The Department of Justice has been investigating the University of California system for months—looking into alleged antisemitism, alleged use of race in admissions and “potential race- and sex-based discrimination in university employment practices.” The agency’s investigations into the broader UC system are still ongoing, but last week, the DOJ told system officials it had made a finding regarding one campus and demanded a quick response.
“The Department has concluded that UCLA’s response to the protest encampment on its campus in the spring of 2024 was deliberately indifferent to a hostile environment for Jewish and Israeli students in violation of the Equal Protection Clause and Title VI,” the letter said. (Title VI of the Civil Rights Act of 1964 prohibits universities that receive federal funding from discriminating based on shared ancestry, including antisemitism.)

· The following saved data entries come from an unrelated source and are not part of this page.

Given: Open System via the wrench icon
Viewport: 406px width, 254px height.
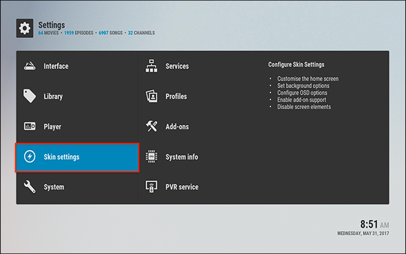Looking at the screenshot, I should (x=30, y=186).
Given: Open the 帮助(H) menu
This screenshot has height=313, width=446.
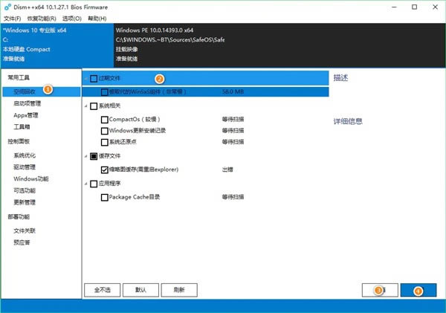Looking at the screenshot, I should click(97, 19).
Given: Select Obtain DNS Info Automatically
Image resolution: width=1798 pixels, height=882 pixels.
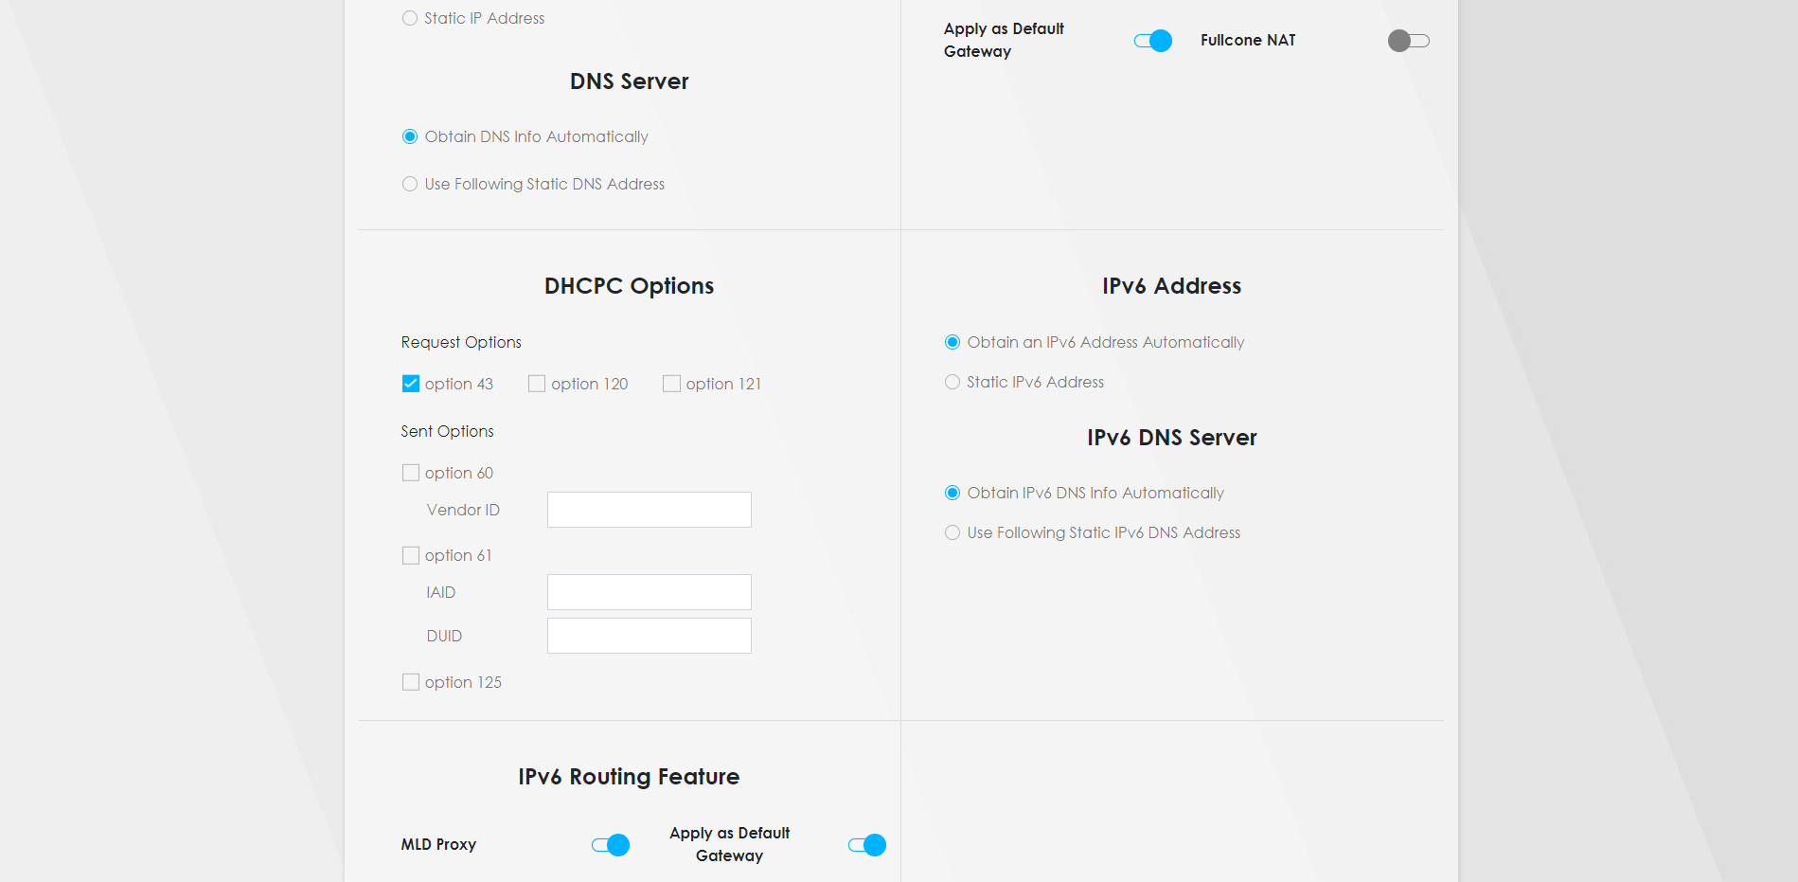Looking at the screenshot, I should [410, 136].
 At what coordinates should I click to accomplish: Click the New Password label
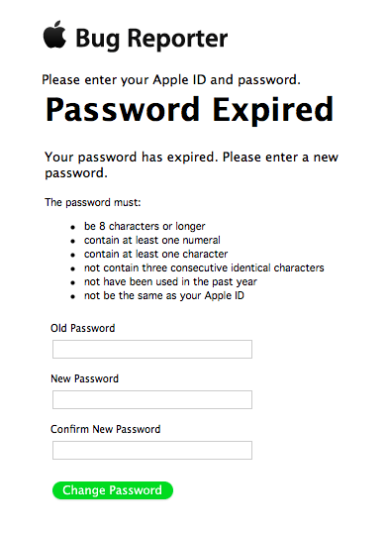click(x=84, y=378)
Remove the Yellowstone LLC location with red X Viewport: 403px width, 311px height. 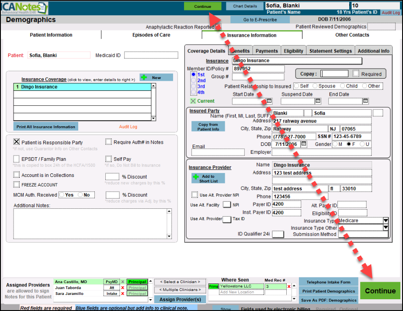click(289, 287)
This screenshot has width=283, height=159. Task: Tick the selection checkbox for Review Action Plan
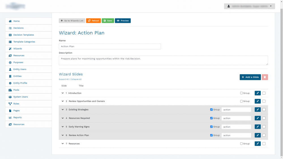coord(264,135)
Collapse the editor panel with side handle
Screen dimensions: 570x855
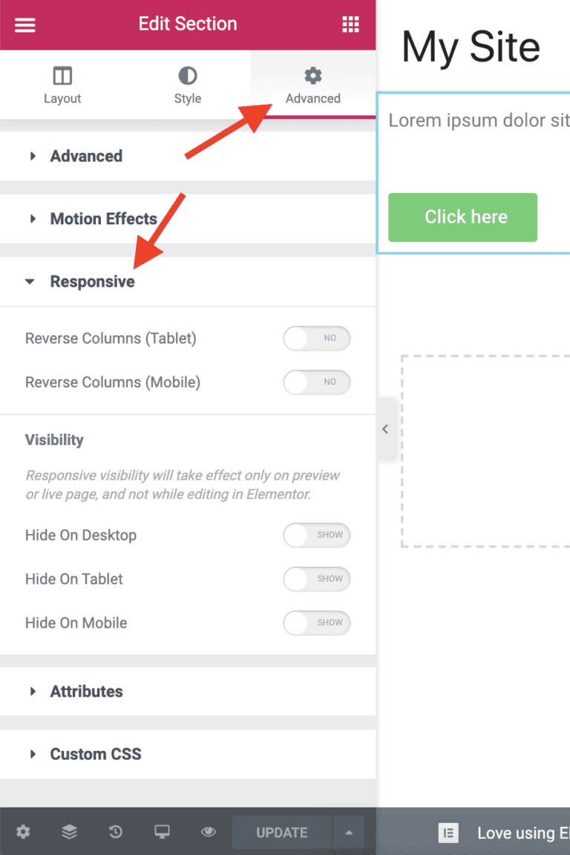click(385, 429)
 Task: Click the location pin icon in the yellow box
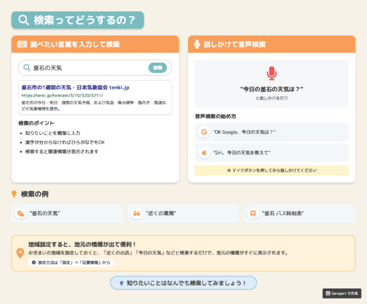pyautogui.click(x=20, y=253)
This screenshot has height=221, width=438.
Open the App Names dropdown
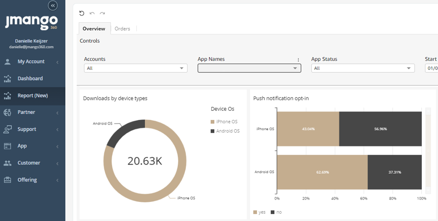click(x=249, y=68)
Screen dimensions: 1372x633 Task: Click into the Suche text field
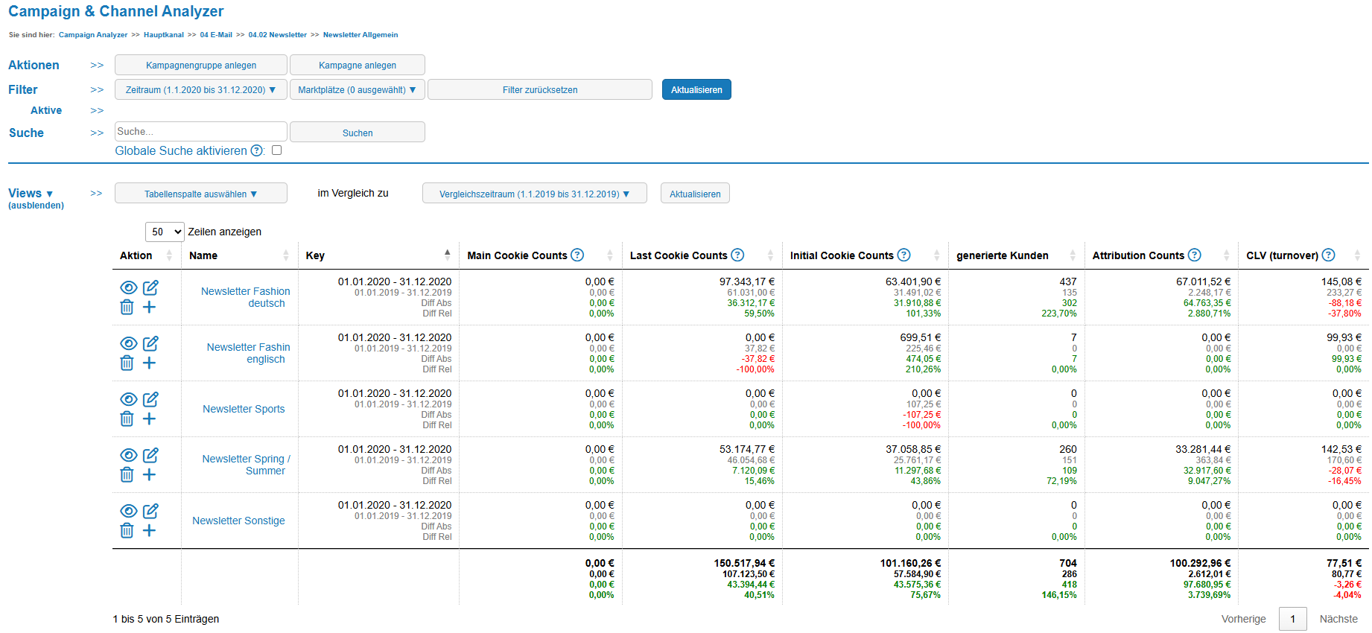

The letter didn’t specifically say what the Trump administration wants UC to do now about its alleged failure to handle a pro-Palestine encampment that ended more than a year ago, and that UCLA itself dismantled a week after its creation. The DOJ didn’t provide Inside Higher Ed further information Monday, but U.S. attorney general Pam Bondi’s news release accompanying the DOJ letter suggests the Trump administration wants significant concessions.
“Our investigation into the University of California system has found concerning evidence of systemic anti-Semitism at UCLA that demands severe accountability from the institution,” Bondi said. “This disgusting breach of civil rights against students will not stand: DOJ will force UCLA to pay a heavy price for putting Jewish Americans at risk and continue our ongoing investigations into other campuses in the UC system.”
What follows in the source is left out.